**ASSIGNED TASK**
When "click" occurs in a line of the material, copy that line.

**THE DATA**
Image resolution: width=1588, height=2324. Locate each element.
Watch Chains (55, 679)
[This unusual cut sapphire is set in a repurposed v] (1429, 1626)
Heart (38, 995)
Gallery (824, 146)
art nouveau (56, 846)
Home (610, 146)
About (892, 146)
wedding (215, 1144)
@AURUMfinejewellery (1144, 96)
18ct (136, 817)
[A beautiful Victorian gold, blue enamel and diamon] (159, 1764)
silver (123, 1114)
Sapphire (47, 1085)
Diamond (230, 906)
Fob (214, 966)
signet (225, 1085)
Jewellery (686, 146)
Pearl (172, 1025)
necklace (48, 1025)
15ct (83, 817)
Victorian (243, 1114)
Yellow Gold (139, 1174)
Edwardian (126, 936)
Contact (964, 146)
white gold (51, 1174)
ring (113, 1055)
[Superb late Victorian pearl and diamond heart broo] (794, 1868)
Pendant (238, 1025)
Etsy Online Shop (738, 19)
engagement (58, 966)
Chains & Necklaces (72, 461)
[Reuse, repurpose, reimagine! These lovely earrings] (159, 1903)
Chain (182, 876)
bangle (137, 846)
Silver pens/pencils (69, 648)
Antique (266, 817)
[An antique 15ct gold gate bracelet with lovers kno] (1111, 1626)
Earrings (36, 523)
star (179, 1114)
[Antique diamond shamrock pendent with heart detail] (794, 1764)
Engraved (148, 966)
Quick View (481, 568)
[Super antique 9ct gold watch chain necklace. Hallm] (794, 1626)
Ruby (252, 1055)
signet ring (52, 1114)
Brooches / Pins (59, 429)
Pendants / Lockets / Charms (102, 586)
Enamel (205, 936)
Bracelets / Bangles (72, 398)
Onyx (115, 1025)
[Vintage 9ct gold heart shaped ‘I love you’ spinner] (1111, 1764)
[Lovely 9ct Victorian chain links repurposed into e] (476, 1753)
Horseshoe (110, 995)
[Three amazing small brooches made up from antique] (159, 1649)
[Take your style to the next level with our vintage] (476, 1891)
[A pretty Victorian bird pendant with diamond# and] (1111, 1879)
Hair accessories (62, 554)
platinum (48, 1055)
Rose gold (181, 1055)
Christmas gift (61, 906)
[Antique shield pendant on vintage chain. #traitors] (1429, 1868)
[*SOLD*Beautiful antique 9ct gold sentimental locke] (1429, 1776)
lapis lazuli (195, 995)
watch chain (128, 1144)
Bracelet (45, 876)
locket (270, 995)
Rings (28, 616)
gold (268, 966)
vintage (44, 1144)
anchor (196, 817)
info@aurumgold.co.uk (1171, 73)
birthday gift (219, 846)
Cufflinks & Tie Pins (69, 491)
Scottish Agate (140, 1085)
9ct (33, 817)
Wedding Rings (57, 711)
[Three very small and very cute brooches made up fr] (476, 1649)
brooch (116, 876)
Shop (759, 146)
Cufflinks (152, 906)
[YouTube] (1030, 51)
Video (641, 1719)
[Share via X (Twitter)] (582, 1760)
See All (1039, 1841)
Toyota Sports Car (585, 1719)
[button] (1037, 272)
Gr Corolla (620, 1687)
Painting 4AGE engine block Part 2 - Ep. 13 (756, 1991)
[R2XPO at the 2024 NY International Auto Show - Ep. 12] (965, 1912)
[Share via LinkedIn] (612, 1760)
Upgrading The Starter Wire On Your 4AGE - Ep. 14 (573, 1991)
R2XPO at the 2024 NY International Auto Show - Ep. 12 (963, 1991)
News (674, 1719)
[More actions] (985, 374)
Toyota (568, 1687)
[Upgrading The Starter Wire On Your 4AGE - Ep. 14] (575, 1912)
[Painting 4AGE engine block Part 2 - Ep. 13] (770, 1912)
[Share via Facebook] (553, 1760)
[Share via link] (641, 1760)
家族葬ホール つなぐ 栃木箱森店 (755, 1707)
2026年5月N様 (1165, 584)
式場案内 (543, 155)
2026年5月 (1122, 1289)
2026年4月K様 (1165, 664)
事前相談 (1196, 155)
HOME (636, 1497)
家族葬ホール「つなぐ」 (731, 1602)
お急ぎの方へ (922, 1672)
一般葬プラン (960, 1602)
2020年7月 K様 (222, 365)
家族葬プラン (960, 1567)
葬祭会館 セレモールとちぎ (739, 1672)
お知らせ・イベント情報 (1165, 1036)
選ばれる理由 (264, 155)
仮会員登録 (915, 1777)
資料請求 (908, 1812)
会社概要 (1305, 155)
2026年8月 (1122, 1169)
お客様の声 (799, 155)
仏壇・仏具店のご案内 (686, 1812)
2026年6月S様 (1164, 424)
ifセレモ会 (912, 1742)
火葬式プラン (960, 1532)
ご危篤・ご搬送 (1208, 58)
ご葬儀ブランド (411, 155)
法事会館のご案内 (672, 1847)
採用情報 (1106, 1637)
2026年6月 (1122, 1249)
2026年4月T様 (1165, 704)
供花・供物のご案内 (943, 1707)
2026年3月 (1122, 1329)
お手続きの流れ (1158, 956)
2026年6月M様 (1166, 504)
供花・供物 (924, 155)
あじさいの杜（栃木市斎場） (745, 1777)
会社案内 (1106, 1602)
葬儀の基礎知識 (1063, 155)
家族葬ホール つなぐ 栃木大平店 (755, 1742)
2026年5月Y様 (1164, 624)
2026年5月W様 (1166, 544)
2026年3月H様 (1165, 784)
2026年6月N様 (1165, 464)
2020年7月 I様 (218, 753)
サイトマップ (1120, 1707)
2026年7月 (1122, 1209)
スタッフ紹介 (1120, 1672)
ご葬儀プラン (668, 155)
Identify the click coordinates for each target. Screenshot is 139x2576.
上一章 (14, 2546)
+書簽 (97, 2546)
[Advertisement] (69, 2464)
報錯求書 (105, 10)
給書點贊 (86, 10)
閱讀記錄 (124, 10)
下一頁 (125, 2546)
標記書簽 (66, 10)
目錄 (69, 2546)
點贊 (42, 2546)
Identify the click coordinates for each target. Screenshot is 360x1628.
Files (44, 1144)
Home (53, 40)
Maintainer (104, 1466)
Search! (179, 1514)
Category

**WRITTEN SOLUTION**
Identify the click coordinates for each target. Screenshot is 139x2576.
Identify the click coordinates for each target. Screenshot is 360x1628.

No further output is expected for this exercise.